#### DATA FOR PROCESSING:
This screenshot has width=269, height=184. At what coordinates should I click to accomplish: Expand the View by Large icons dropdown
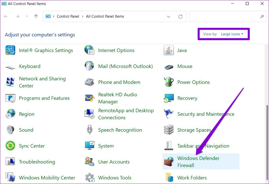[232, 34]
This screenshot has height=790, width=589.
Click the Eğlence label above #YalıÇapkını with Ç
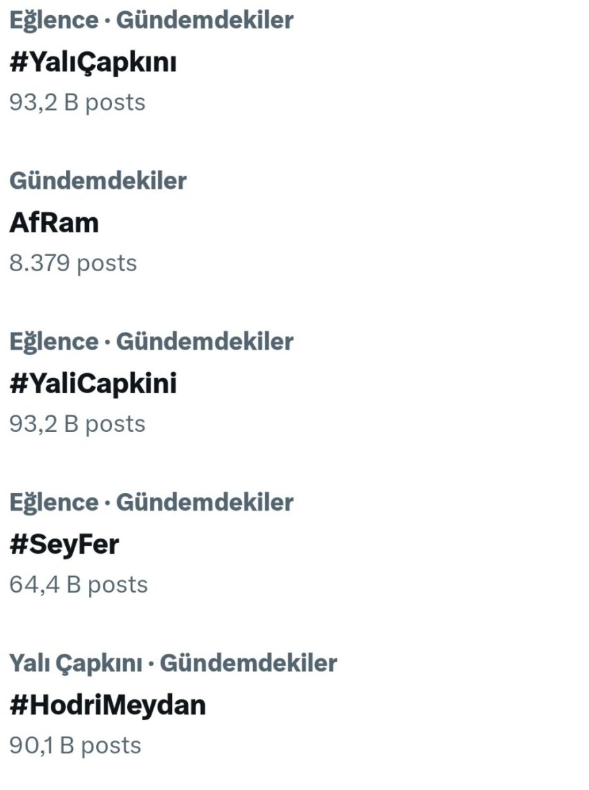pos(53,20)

#### ASSIGNED TASK:
Restate all of the material above word for word, excluding the pictures.

#### ANSWER SECTION:
This screenshot has width=269, height=184. At what coordinates should I click to accomplish: Expand the View by Large icons dropdown
[232, 34]
This screenshot has height=790, width=589.
Click the Eğlence label above #YalıÇapkını with Ç
pos(53,20)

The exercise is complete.